With so many options for locals and visitors, the top of San Francisco’s Nob Hill is usually an area yielded to the out-of-town crowd who are equipped to spend their wads of money on overpriced cocktails and expensive, dated hotel rooms. There is one exception to that premise – the Big 4 Restaurant – a place so fine that locals will grin and bear a walk through the throng of Alcatraz t-shirts just to savor the experience.
This may be a sign of growing up. As a 20-something just beginning to discover all of the places people only told you about, a big night out on the town with a date was a sweet, super expensive Mai Tai at the Tonga Room – once the swimming pool of the Fairmont – or a cocktail served by the uninspired at the Top of the Mark (Hopkins) with it’s incredible, expansive view of The City.
Over time, however, a bar raining every 15 minutes or snobby service with tables near the busboy station just didn’t seem cool anymore. Imagine then a bar that is quintessential San Francisco: bartenders in tuxedo’s, a piano played with the same care as by Sam at Rick’s Cafe Americain, Martini’s perfectly constructed, a small bowl of nuts at each of the few stools at the bar or at each table, walls filled with memories of the old time San Francisco railroad era, and a perfect melding of marble, leather, brass and glass.
Sounds romantic? In every way. The Big 4 Restaurant sets at the bottom of the Huntington Hotel named for C.P. Huntington, a railroad magnate. The other “big four” railroad tycoons in San Francisco history -Charles Crocker, Leland Stanford, and Mark Hopkins – inspired the restaurant’s name.
The bar has no view. But the lighting is marvelous, the din (even when the piano player is on break) is music to the ears and the layout, while small, is ideal except on the rare event that the bar is crowded.
A dress code seems self-enforced. I wouldn’t think of arriving without at least a sport coat, even in today’s casual world. Though seemingly built for the Martini, wines by the glass are excellent and the selection of single malts scotches are ample. And the bartender will not blink if you fancy a Rob Roy or a Sidecar.
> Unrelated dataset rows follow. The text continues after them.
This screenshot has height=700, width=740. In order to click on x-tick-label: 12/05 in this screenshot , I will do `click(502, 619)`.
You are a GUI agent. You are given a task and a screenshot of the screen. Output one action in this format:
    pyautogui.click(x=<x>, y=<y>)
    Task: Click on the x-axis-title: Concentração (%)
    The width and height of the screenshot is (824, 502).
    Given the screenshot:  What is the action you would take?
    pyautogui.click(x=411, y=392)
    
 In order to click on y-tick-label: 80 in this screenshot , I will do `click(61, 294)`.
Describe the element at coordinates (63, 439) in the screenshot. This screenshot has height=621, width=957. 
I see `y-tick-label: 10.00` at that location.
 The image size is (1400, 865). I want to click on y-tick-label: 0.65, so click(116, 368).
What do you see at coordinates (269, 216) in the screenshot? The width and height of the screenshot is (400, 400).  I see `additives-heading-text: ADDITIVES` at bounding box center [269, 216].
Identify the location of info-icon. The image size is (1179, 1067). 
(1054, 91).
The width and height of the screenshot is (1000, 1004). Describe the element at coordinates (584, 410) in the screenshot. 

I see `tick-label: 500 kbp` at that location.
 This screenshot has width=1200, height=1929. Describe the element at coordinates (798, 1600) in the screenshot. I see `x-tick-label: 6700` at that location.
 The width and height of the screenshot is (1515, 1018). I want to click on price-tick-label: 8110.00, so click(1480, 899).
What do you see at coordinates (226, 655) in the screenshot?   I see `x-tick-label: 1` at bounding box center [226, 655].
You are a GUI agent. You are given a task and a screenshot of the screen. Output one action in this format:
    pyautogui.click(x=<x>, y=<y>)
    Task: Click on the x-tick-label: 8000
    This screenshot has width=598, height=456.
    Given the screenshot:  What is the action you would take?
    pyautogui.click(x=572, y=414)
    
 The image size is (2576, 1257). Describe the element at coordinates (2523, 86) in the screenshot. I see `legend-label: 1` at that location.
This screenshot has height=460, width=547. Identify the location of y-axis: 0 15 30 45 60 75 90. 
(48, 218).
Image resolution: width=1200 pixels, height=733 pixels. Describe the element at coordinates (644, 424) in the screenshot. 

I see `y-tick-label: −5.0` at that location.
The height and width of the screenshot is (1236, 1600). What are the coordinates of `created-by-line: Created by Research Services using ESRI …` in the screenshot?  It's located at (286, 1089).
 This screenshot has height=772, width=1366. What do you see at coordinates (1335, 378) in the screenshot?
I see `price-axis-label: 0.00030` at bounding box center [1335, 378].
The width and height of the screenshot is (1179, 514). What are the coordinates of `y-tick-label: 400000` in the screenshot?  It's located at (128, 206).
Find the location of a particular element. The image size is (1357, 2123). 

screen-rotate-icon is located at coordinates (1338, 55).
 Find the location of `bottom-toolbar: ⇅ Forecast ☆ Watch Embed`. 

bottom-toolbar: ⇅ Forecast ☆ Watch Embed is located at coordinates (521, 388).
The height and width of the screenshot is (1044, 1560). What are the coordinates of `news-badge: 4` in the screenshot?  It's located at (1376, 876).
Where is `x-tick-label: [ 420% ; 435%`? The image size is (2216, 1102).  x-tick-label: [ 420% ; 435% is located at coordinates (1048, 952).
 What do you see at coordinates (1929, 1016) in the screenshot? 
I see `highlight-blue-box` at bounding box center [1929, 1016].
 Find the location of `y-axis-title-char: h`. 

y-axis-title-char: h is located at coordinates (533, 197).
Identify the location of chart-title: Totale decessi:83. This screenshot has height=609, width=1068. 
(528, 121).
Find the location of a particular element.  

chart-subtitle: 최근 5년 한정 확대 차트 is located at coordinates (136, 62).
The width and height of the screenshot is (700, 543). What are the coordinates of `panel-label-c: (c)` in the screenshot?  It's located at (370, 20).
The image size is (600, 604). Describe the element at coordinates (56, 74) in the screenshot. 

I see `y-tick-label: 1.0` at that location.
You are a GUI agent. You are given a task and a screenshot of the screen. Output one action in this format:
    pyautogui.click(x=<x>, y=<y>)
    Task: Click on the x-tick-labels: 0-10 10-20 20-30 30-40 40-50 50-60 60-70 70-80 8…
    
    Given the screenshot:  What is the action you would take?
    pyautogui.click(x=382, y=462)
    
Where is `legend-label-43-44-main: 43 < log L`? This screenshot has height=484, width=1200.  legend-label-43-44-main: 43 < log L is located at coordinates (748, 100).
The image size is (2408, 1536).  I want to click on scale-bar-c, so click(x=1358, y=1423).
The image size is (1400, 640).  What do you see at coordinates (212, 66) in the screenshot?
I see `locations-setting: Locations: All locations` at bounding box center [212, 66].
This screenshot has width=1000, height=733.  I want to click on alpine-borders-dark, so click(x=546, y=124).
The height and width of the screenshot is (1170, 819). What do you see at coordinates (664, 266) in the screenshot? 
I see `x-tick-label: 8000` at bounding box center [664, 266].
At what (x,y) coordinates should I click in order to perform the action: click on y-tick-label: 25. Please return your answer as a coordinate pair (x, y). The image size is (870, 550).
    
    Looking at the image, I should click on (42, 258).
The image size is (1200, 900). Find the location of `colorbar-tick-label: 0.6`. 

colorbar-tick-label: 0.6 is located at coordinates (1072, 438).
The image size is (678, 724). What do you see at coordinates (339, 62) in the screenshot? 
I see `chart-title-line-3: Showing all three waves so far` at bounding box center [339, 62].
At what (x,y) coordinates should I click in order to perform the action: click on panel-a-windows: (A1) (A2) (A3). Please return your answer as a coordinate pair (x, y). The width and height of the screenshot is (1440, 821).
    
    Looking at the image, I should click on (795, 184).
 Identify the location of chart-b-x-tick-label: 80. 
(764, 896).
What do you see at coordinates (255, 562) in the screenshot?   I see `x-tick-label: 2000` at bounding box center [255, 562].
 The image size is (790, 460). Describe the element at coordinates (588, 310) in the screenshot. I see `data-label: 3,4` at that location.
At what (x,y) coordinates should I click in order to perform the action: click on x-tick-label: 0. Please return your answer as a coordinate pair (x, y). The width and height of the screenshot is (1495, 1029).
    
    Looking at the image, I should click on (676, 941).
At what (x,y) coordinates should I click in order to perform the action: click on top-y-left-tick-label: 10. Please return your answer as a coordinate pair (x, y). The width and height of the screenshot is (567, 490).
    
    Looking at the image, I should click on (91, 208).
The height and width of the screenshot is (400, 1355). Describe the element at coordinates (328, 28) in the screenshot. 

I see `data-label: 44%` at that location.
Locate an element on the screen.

I have visited the Big 4 with a small group or alone on many occasions and have always been afforded the same hospitality. In the back is a very underrated restaurant serving continental cuisine, no doubt suffering from high marks because of its hotel location although a hotel location doesn’t hurt Postrio or the Dining Room at the Ritz Carlton.
The best place to park is in the back seat of a taxicab or limo. However, the Powell Street cable car line is just two blocks away and a nearby garage offers parking if your name is Rockefeller or Getty (or Huntington or Crocker…).
The Big 4 is a place that is ideal for the pre-dinner cocktail or the post-dinner wind down. It is not, however, for those that have just gotten off of the ferry from Alcatraz. D.M.